Metastasen der Dura
Dural or pachymeningeal metastases are a relatively common cause of dural masses, although they are less common than brain metastases and meningiomas. They can occur both within the spine and intracranially - this article is focused on intracranial dural masses.
Clinical presentation
Patients may present with headache, fatigue, confusion and focal neurology such as contralateral motor and sensory changes or cranial nerve involvement . A significant number (~20%) may be clinically occult.
Pathology
There are four mechanisms by which intracranial dural metastases are thought to occur :
- direct extension from skull metastases
- retrograde seeding through the vertebral venous plexus
- haematogenous seeding
- lymphatic seeding
The primary malignancies that may cause dural metastases include (in descending order of frequency) :
- breast cancer
- prostate cancer
- lung cancer
- head and neck cancers
- hematological cancers
- neuroblastoma
- gastric adenocarcinoma
- colon cancer
- glioblastoma
- carcinoma of the gallbladder
- renal cell carcinoma
- Ewing sarcoma
- uterine leiomyosarcoma (very rare)
- squamous cell carcinoma of the uterine cervix
- pancreatic cancer
- esophageal squamous cell carcinoma (very rare)

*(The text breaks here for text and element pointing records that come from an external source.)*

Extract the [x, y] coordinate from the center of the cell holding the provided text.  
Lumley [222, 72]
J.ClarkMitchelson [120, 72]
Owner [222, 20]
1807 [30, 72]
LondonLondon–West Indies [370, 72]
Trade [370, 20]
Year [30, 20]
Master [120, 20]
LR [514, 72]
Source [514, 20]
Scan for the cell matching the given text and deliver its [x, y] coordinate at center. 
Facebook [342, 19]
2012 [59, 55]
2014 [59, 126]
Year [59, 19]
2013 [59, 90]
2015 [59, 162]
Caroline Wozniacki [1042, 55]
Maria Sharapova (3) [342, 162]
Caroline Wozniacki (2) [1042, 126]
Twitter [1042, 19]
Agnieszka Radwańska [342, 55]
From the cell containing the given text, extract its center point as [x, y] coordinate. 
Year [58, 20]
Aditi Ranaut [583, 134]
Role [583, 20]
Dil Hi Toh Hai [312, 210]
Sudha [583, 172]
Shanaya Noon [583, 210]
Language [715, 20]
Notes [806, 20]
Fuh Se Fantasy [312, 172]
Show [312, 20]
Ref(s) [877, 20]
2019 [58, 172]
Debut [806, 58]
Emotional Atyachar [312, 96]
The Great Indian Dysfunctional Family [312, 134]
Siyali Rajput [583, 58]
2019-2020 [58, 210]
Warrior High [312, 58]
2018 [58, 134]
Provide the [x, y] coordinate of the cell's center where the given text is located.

- malignant carcinoid tumor (rare)
Radiographic features
MRI
Dural metastases present as a focal mass, although there are typically multiple lesions. Signal characteristics include:
- T1: typically iso/hypointense to adjacent cortex
- T2: iso/hyperintense to adjacent cortex
- T1 C+ (Gd): vivid enhancement
- MR spectroscopy:
- increased choline/creatine ratio
- prominent lipid peak
- occasional lactate peak
- absence of NAA peak
Differential diagnosis
When mass like the differential diagnosis is essentially that of other dural masses particularly:
- meningiomas: can look indistinguishable; dural based mass with "dural tail", hyperostosis and calcification; MRS: increased alanine peak and no lipid/lactate peak
- hemangiopericytoma: can look identical; often has prominent T2 flow voids
- CNS lymphoma dural involvement: diffusely enhancing dural mass, often multifocal, T2 low signal due to hypercellularity, no calvarial invasion
- gliosarcoma: rare; often with dural involvement; heterogeneously enhancing parenchymal mass
- leukemia/myeloma
- CNS tuberculosis: strong dural thickening and enhancement with basilar predominance; usually abnormal chest x-ray; more common endemic areas and in immunocompromised patients
- neurosarcoidosis: multifocal dural based masses; leptomeningeal enhancement; no skull involvement; abnormal chest x-ray and serum markers
- chronic subdural hemorrhage: trauma history, fluid-fluid levels; varying density/intensity
- extramedullary hematopoiesis: chronically anemic patients; smooth homogeneous dural based masses with strong homogeneous enhancement
When more diffuse the differential also includes other causes of dural enhancement, and sometimes if thin or irregular, it may be difficult to distinguish pachymeningeal metastases from leptomeningeal metastases or other leptomeningeal processes.